--- START ---

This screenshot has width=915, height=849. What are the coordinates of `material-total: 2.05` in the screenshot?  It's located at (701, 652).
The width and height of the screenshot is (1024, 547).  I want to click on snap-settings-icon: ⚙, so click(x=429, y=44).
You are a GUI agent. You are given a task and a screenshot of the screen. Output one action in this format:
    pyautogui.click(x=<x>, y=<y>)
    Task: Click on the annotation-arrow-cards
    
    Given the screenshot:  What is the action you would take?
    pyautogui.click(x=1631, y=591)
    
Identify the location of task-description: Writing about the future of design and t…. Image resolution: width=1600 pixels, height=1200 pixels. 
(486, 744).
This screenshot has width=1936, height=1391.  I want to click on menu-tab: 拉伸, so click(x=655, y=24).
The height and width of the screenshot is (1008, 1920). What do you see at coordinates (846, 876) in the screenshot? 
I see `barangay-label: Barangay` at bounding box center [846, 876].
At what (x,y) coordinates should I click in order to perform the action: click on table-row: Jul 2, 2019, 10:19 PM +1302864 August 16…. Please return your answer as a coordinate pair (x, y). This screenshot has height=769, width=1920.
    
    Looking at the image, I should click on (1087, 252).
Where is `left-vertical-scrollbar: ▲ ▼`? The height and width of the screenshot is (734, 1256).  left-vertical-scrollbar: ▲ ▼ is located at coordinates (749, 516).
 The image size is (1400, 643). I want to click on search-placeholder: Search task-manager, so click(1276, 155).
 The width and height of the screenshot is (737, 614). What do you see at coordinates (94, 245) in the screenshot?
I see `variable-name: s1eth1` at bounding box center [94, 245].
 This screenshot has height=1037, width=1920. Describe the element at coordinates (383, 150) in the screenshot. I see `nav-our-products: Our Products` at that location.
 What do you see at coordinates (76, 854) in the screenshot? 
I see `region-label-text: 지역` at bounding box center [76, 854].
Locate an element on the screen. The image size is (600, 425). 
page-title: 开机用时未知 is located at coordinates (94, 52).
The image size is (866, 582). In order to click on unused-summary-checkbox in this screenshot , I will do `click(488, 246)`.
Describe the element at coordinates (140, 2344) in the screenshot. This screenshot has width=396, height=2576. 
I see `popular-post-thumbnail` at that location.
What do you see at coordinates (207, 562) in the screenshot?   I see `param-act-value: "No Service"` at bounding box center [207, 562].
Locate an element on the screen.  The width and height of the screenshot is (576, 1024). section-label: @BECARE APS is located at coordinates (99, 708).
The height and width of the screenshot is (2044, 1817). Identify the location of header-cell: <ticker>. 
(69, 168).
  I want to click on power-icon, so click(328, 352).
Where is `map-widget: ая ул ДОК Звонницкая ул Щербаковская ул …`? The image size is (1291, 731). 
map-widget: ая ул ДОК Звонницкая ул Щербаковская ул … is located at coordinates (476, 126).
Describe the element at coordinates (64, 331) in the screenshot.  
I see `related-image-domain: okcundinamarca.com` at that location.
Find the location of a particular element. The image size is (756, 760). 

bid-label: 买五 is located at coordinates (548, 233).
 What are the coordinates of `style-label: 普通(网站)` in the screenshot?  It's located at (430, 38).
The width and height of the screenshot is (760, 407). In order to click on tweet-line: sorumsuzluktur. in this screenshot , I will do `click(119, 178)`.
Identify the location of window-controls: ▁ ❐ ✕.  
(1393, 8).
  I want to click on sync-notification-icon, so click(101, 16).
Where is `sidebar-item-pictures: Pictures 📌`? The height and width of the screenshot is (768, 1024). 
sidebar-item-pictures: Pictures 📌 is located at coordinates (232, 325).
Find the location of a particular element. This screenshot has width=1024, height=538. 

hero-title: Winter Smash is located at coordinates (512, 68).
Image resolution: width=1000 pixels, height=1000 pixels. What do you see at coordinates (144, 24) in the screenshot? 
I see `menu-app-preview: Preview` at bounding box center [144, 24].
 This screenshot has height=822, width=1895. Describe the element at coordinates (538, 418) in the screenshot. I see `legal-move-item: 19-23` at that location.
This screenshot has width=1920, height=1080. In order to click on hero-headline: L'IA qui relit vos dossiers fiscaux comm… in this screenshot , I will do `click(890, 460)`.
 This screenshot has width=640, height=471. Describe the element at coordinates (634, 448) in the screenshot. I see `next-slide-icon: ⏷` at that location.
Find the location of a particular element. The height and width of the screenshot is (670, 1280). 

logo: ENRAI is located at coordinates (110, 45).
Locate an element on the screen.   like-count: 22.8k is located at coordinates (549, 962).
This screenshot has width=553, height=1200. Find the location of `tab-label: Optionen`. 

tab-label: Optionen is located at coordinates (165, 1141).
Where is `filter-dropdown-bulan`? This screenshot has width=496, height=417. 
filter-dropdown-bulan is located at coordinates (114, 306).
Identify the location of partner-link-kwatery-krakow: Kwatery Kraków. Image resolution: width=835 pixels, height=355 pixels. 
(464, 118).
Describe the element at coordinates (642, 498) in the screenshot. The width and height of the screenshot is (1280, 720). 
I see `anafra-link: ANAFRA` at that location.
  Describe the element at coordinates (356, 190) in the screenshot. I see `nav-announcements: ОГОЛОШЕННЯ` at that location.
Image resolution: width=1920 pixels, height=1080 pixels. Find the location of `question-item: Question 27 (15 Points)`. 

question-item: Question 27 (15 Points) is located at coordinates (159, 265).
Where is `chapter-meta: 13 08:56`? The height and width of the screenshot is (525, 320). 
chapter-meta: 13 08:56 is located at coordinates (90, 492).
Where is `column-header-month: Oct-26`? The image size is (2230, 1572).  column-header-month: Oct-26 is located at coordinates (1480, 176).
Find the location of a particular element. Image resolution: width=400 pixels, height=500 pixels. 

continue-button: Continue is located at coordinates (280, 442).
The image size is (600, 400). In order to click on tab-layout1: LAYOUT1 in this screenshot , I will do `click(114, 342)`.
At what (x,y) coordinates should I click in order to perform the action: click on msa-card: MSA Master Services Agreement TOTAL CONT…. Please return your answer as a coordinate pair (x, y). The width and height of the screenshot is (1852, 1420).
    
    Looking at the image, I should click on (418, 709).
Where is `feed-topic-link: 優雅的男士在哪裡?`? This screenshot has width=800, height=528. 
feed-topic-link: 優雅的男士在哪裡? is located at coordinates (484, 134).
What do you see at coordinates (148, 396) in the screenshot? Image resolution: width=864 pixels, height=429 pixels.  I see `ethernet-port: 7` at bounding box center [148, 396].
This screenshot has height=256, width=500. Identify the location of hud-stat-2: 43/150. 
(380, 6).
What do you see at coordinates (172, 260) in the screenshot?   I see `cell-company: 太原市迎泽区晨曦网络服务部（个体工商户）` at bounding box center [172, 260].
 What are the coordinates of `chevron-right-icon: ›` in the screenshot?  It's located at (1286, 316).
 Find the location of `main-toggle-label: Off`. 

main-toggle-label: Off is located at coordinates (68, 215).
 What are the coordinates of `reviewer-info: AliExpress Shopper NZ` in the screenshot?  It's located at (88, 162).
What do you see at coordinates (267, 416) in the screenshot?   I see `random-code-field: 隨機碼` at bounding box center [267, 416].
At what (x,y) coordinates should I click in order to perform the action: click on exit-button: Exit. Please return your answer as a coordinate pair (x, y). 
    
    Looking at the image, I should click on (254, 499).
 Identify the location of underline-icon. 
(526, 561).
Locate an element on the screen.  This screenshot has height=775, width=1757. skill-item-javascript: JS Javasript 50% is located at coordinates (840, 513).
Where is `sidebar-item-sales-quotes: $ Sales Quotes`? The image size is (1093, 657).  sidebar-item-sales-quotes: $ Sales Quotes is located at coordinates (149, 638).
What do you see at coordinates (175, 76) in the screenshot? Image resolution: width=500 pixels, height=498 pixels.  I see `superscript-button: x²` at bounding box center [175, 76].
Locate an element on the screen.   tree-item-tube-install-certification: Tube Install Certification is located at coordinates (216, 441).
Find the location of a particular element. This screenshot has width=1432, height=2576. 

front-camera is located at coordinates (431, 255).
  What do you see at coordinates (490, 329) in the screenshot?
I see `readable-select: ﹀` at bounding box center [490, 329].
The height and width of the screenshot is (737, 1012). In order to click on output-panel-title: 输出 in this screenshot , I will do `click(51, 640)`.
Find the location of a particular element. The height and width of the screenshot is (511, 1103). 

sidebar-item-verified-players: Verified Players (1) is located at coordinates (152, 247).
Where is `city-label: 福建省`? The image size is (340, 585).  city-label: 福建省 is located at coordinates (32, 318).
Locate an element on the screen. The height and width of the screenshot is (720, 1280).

--- END ---

> [Exercise directions]:
Render the lines from the one containing "This screenshot has height=256, width=500." through the one containing "at (1286, 316).", inclusive, as a numbered list that omits blank lines.

> [Expected answer]:
1. This screenshot has height=256, width=500. Identify the location of hud-stat-2: 43/150. 
2. (380, 6).
3. What do you see at coordinates (172, 260) in the screenshot?   I see `cell-company: 太原市迎泽区晨曦网络服务部（个体工商户）` at bounding box center [172, 260].
4.  What are the coordinates of `chevron-right-icon: ›` in the screenshot?  It's located at (1286, 316).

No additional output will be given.